The incident echoes the most relevant precedent in the region: the June 20, 2019 shootdown of an RQ-4 BAMS-D Global Hawk derivative over the Strait of Hormuz. That 2019 event, driven to a near-confrontation and formally discussed by CENTCOM leadership, remains the benchmark for how contested maritime airspace can produce sudden losses of high-altitude ISR assets. Analysts have listed a range of plausible technical causes for the April 9 disappearance, including mechanical failure, sustained comms disruption or RF/electronic attack, and kinetic engagement; public telemetry in this case showed a sustained loss-of-function episode rather than a momentary blip.
For the drone-racing community the operational lesson is practical and measurable: contested RF and degraded-link environments can cascade into uncontrolled flight profiles even on HALE platforms worth headline valuations. Public reporting commonly cites an approximate per-airframe figure near $200 million and Navy procurement planning of roughly 27 Tritons with about 20 delivered by early 2024, underscoring the strategic and fiscal stakes that can drive regulatory reaction after a loss over busy sea lanes.

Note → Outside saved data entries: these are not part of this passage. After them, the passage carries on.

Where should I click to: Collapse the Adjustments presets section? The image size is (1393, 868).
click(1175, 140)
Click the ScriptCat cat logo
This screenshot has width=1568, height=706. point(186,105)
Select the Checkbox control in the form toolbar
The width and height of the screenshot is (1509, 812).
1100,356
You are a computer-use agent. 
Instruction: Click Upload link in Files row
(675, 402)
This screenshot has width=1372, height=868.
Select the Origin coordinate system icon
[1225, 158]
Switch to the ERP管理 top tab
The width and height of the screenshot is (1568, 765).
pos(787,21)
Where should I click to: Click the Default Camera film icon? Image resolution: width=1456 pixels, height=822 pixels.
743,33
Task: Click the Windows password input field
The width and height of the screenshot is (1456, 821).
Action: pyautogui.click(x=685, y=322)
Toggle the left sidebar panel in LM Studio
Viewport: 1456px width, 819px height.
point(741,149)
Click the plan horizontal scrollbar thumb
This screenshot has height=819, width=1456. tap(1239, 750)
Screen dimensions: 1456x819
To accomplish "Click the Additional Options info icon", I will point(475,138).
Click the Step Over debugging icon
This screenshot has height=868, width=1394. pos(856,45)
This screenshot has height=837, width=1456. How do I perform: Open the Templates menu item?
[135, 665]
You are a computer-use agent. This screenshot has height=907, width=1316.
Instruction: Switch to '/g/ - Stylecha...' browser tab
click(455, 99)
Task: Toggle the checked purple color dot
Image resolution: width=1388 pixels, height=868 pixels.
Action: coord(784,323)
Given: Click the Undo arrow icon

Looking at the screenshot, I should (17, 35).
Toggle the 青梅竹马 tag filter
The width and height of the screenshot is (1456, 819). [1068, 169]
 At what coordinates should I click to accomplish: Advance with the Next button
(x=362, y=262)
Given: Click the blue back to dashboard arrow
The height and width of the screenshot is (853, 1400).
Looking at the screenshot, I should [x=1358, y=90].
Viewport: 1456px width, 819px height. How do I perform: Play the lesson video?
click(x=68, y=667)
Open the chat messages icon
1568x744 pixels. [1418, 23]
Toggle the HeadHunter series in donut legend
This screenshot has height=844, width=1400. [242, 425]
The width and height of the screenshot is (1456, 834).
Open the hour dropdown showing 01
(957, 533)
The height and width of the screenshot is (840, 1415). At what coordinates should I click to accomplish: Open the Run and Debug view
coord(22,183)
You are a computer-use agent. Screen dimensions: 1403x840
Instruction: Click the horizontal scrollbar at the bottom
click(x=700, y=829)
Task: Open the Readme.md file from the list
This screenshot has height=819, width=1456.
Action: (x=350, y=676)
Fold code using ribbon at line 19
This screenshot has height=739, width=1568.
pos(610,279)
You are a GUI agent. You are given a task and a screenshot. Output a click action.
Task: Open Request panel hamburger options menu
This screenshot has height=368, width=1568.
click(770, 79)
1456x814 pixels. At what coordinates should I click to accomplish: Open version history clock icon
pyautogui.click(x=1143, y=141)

Translate this to FPV event design and product engineering: enforce multi-path telemetry, hard-tested failsafes, and explicit lost-link envelopes. Small-system mitigations that have clear technical precedent include GPS return-to-home logic, controlled descent or ballistic recovery, parachute systems, conservative cut-throttle failsafes, and redundant control/video links such as ExpressLRS, Crossfire, or adaptive OcuSync-type systems; frequency planning, antenna and ground-station placement, and NOTAM coordination remain immediate operational controls under FAA Remote ID rules (14 CFR Part 89) and Academy of Model Aeronautics guidance.
Follow-ups that will materially change the public picture include any official Navy or CENTCOM release, imagery or debris confirmation in the Persian Gulf/Strait of Hormuz region, and technical comment from NAVAIR or Northrop Grumman on lost-link autonomy for Triton-class systems. The hard take-away for race pilots and organizers is specific: build for link failure modes, document failsafe outcomes, and coordinate airspace and NOTAMs so a lost telemetry envelope becomes an engineering problem, not a public-safety one.